--- Text segment ---
------------------------------
What can I possibly tell you about Rome that you don’t already know? I felt like one of the last people to have ever visited the Italian city. Apparently everyone has been. And not just once either. It’s a destination many have clocked up some serious hours over two or three occasions.
My Roman holiday very nearly didn’t happen because two hours before I was due to set off on my first proper holiday for a year, I looked in the mirror and located a mini-golf ball size lump inside my mouth. So that’s how I found myself 45 minutes later at the dentist, where she pronounced a mouth/tooth infection and handed over a slip for me to collect a round of antibiotics that scores of Mumsnetters deemed to be worse that the illness for which they’d been prescribed it for. Ever an optimist (or cynical optimist) I grabbed my suitcase after I cycled back from the dentist in a frenzy and set off on the train. But, alas, when I reached Rochester, my mouth throbbing, I hastily made a U-turn and jumped off.
Four days later, feeling much healthier and no golf ball in sight, I rebooked everything, including a cute Airbnb in the leafy suburb of Garbatella, staying with fellow journalist Chiara. I flew over armed with a notebook with a few scribbled down recommendations, one of which was a restaurant near Trevi Fountain that left me a good few euros out of pocket after the truffle pasta highly advised by the disgruntled waiter (they were all pretty miserable in there) turned out to be an eye-watering €35. Probably more than I’ve ever spent on pasta in a year.
------------------------------
--- Information supplied ---
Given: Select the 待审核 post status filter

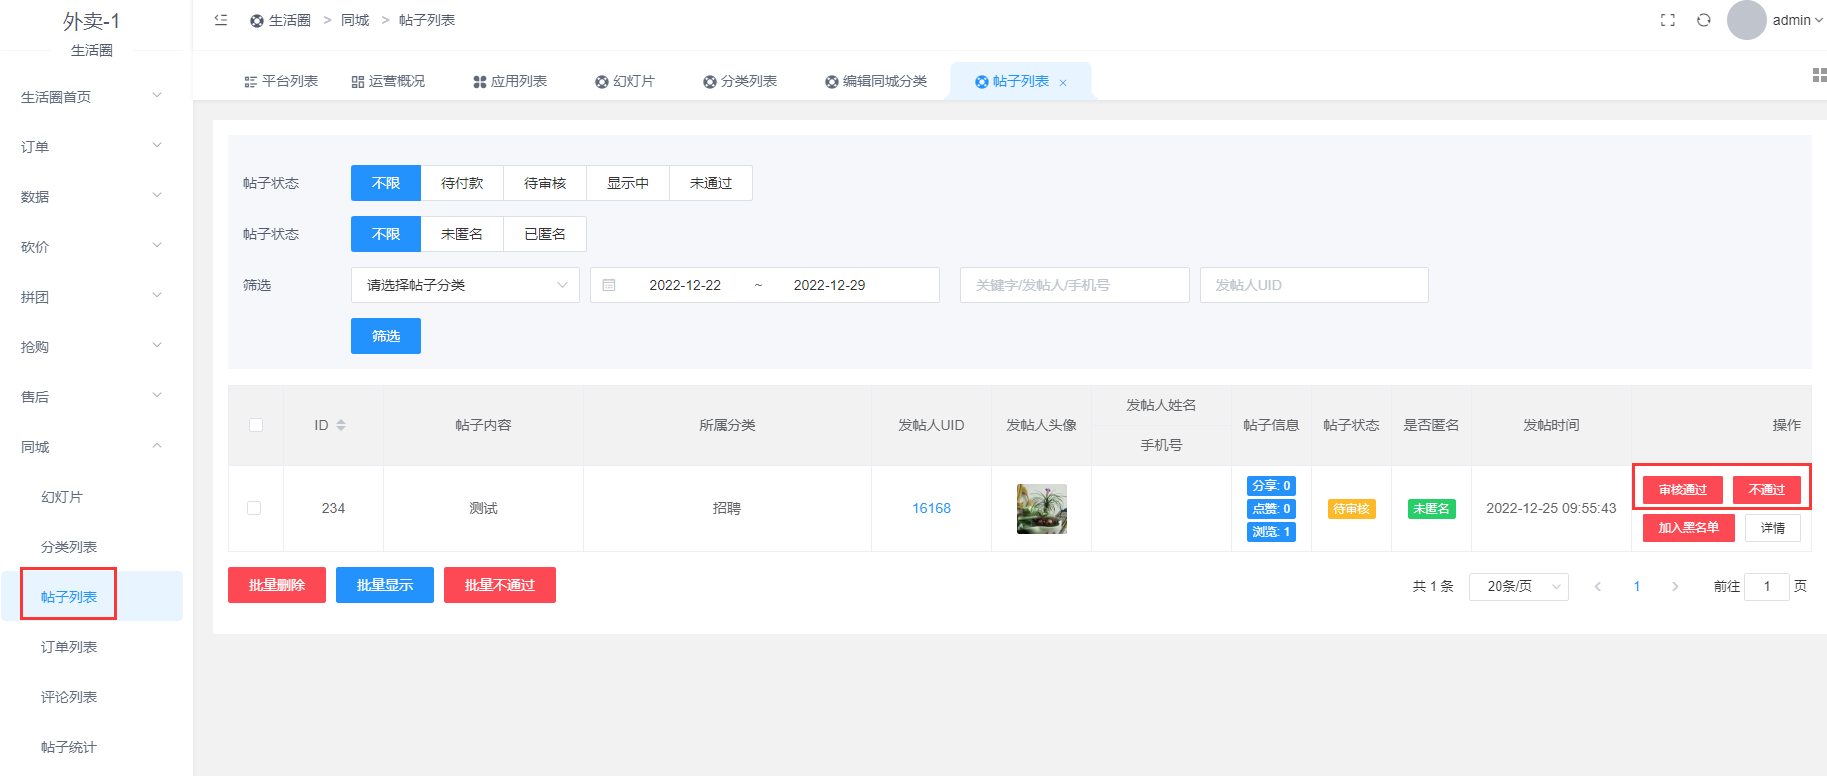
------------------------------
--- Exercise ---
Carry the Rome travel text forward from its last sentence, about the €35 truffle pasta. The listing has nothing to do with the Rome travel text.

--- Exercise answer ---
So apart from being left high and dry, what else did I get up to? I soaked up the very hot rays in the Villa Borghese gardens until a man sat two metres away (there’s five hectares available, why does this always happen?), took his top off and spent the next hour staring at me. I skipped the dreaded queues at the absolutely glorious Colosseum by visiting around 5.30pm (and using the Roma Pass to bypass the other late-comers). I spent hours hoarded around the Vatican like a sheep. I had a weird – one of those days – on the Wednesday, when I thought I’d head to the beach on the scorching hot day. What I wanted and what I received were two very different things. Instead, the entire journey went from one mishap to another, ending with finding myself 5km inland many hours after I originally set off, at a small village where I tried to hunt down someone who spoke English to find out where the hell I was. I’d jumped on the wrong bus and ended up in a village with a similar-ish name to the beach. By the time I reached the beach, it was 3.45pm, the beautiful blue skies had turned to grey clouds. There was zero chances of risking swishing about in the sea in my underwear. But hey, the day massively improved when I returned to Garbatella and I hit the gelato (always three scoops at a time, please) but resting face returned after I pulled a vegetarian fried courgette flower out of my mouth and discovered some kind of animal flesh. “Ah, I forgot to say,” admitted the waiter as I vomited into the tissue.
But otherwise the trip was filled with the sweet smell of jasmine as I roamed Rome happy as a lark. The Protestant cemetery, also a cat sanctuary, was the most tranquil spot away from the busy streets of Rome. I stocked up on Burning Man outfits at a vintage store I came across in the Monti neighbourhood Monti. I tried (very easily) to eat gelato twice a day, of course having it for my first meal of the day one day, and squeezed in a visit to Eataly (think the Selfridges of Italian food).
I’ve returned with light dusting of freckles, a spring in my step, and a burning desire to grab my 13-year-old backpack and take off for some extensive travelling later this year/early next year. Ciao, bella!